Security Bytes

Feb 4 2010   1:02PM GMT

Torrent phishing scheme trips up Twitter users

Robert Westervelt Robert Westervelt Profile: Robert Westervelt

Attacker steals torrent site account passwords and attempts to access Twitter, other social networks.

If you signed up for an account on a torrent forum or website and use similar passwords for other accounts, change your passwords now. A savvy attacker is skimming passwords from the users of a number of torrent sharing sites he created, using the credentials to try to break into Twitter and other third-party sites.

Torrent sites were made popular by people who wanted to share music files in the early 2000s. The file sharing protocol enables users to “seed” files and share small pieces of large amounts of data. In the early days it was difficult for a non technical user to tweak network settings and load a torrent file, but a set of new programs have automated that process. Today torrent files have grown more popular with users sharing files of popular movies and television shows, though the legality of this is in question.

Twitter said it detected anomalies in several Twitter accounts that had a surge in follower activity. A further investigation led to the discovery of the phishing scheme. As a precaution, Twitter anyone following the suspicious accounts were temporarily suspended until they reset their account credentials.

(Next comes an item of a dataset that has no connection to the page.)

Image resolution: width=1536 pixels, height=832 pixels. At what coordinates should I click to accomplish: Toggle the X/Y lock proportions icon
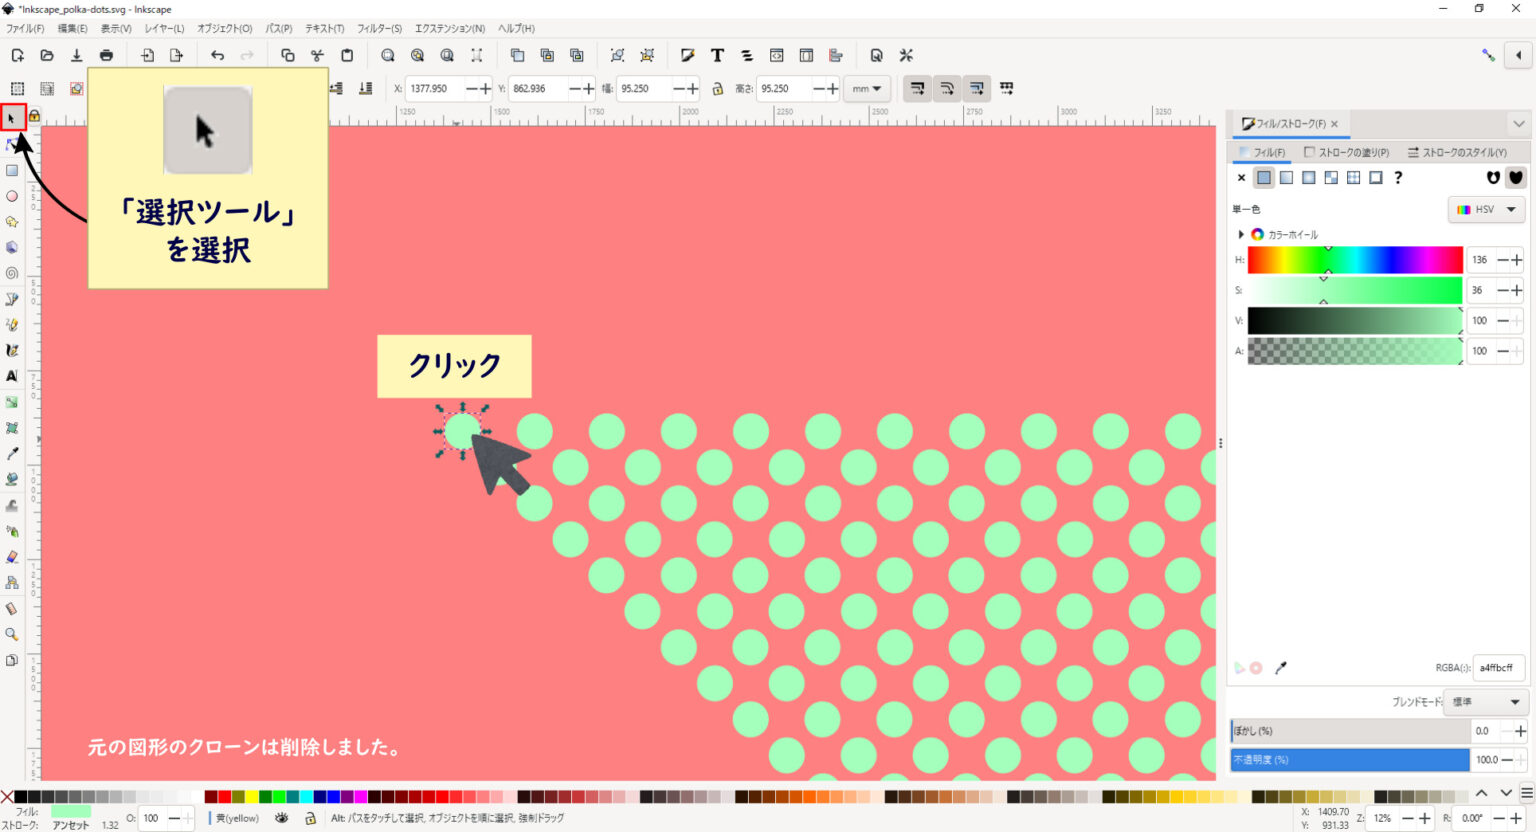point(718,88)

In a post on the Twitter Status Blog, Del Harvey, Twitter’s director of trust and safety, said the hacker is suspected of building a number of different torrent sharing forums and torrent websites that require users to sign up for an account. The sites were sold to other people, but they were riddled with holes – malicious code and backdoors that enabled the hacker to skim account credentials of users who signed up for the sites he built.

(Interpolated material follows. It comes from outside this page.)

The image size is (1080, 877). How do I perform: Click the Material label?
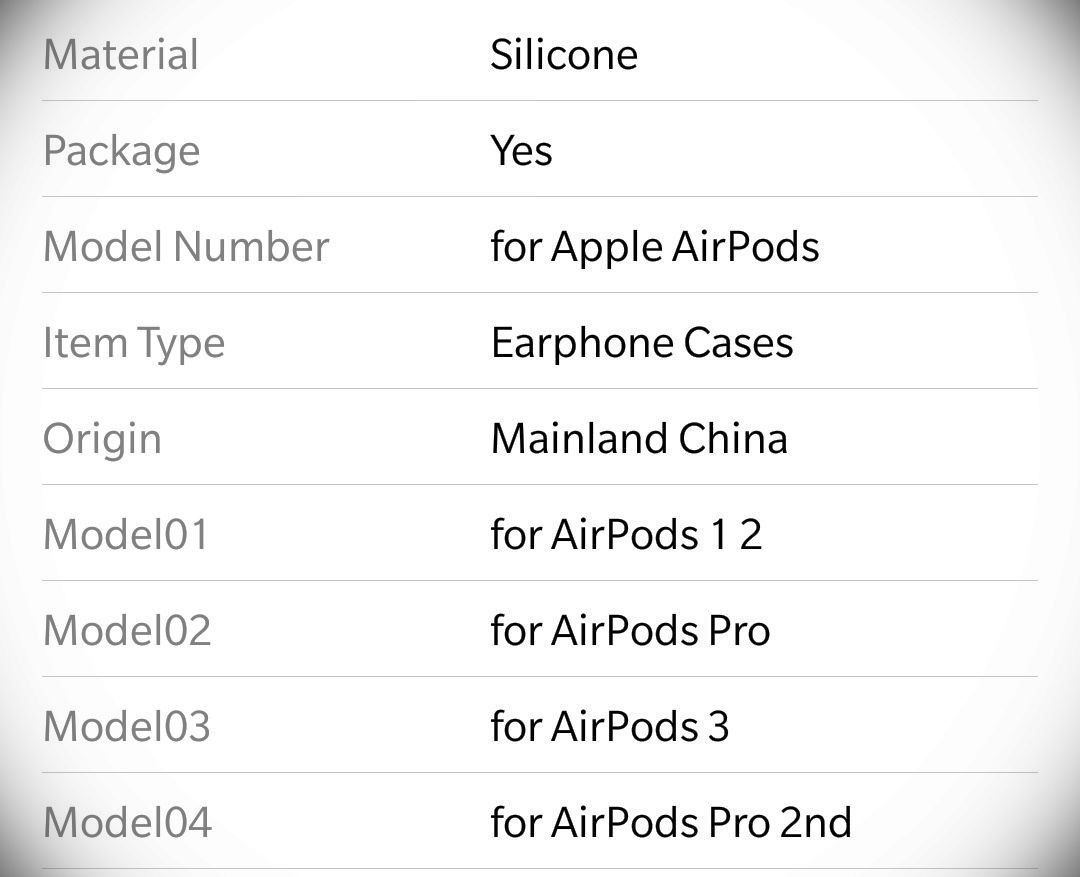click(121, 54)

This person then waited for the forums and sites to get popular and then used those exploits to get access to the username, email address, and password of every person who had signed up. Additional exploits to gain admin root on forums that weren’t created by this person also appear to have been utilized; in some instances, the exploit involved redirecting attempts to access the forums to another site that would request log-in information.

Harvey warned users to change their passwords if they signed up for a torrent forum or torrent site.

Torrent sites aren’t exactly ‘new’; however, this is one of the first times that we’ve seen an attack that came from this vector. … We felt that it was important to put this knowledge out there so that users would know of the possibility of compromise of their data by a third party unrelated to their Twitter account.

The scary part of all this is that it appears that the hacker had been using the scheme for “a number of years,” according to Harvey. So if you think you may have signed up for a torrent site a number of years ago, go back and address your passwords now.

Another ongoing issue is that people use the same email address and password to multiple sites, Harvey said. Security experts have warned against doing this. A number of new password management programs are available including some smartphone applications that help users create a strong password and securely store it. While it may seem difficult, using them could alleviate any unnecessary headaches in the future.

Popular Password Management Programs:
Here are links to popular password management programs. I don’t advocate any one program. This is an area to be especially careful. Do a search for reviews to find the right one that meets your needs:

Sixipper: Firefox add-on.

Roboform: Windows-based but provides online access for Mac and Linux users.

1Password: Popular Mac-based password management.

KeePass: Open source light-weight password manager.

Aurora Password Manager: Windows-based with full encryption capabilities.

SplashID: Apple iPhone and RIM Blackberry password manager.

eWallet: iPhone password manager.

AsCendo DataVault: Supports RIM Blackberry, Apple iPhone and Windows desktops.